5. We have a responsibility to each other and to this world. It is up to us to start working on treasuring the creation, working to reduce pollution, cutting back and eliminating completely our dependence on oil and gas which are simply destroying our planet. We have a responsibility to work for peace - to find diplomatic solutions - to respect other cultures and other peoples. To work against racism, anti-semitism, homophobia, transphobia and begin to see all our neighbors as brothers and sisters, with whom we may not always agree, and who perhaps have a different way of being in the world than we do. But that doesn't mean our way is "right." We have a responsibility to start working on listening, learning from and respecting others.

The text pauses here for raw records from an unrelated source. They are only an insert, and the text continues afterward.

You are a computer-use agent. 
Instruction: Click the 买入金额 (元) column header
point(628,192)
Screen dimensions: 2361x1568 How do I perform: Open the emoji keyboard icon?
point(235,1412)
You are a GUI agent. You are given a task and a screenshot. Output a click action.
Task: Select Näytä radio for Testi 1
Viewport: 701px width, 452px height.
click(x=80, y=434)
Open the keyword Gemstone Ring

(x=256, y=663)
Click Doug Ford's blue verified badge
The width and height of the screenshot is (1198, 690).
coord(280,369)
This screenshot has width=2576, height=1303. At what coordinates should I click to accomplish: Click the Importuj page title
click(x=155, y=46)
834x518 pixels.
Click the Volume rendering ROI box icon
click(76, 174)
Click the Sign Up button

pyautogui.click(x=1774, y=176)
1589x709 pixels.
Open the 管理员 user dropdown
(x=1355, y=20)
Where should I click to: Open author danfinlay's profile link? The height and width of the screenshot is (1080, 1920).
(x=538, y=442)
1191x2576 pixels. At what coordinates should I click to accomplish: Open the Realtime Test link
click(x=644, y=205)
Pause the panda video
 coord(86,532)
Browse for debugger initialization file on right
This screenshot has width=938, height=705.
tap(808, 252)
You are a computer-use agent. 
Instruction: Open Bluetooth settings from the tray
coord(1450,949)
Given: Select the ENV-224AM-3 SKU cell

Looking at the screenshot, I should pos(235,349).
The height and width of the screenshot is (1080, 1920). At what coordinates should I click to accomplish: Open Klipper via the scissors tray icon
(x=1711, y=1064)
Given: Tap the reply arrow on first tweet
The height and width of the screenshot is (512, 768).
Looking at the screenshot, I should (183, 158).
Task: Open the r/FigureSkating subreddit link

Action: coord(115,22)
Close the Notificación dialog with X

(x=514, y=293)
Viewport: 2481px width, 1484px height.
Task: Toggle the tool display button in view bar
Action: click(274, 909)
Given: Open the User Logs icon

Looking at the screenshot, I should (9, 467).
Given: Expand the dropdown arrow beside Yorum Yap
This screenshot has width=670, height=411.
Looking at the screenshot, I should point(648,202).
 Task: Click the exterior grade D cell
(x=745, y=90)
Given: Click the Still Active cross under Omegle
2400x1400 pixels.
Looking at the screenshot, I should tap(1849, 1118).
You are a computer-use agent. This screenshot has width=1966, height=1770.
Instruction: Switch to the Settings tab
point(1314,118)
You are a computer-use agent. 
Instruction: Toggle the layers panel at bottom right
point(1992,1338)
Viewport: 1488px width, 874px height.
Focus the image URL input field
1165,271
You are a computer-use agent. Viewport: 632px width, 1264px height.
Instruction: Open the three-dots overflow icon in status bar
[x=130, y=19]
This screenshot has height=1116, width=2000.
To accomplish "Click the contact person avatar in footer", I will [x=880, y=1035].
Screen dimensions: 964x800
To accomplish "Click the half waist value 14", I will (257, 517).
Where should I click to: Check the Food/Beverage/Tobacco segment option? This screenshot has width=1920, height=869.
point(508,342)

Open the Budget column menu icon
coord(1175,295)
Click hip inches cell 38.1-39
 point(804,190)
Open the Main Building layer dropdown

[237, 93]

6. Lastly, one of the most important cornerstones of Stoicism (and you can read about this in the writings of Marcus Aurelius) is that fear is created by an overly strong focus on the future. Stoicism teaches that one of the great tasks of life is to learn to live today and eliminate obsessing about the future, because you can't do anything about it and it only leads to fear. I am not talking about exercising personal responsibility by the way. I am talking about working to curb the future orientation of our society and our religion. Future focus has become way too much a central part of Christianity. Jesus says, "Perfect Love casts out all fear." And if we believe that our relationship with God or Jesus is based on unconditional love, then what are we fretting about the future for? This should free us to do the work of loving others, including (according to Matthew) our enemies.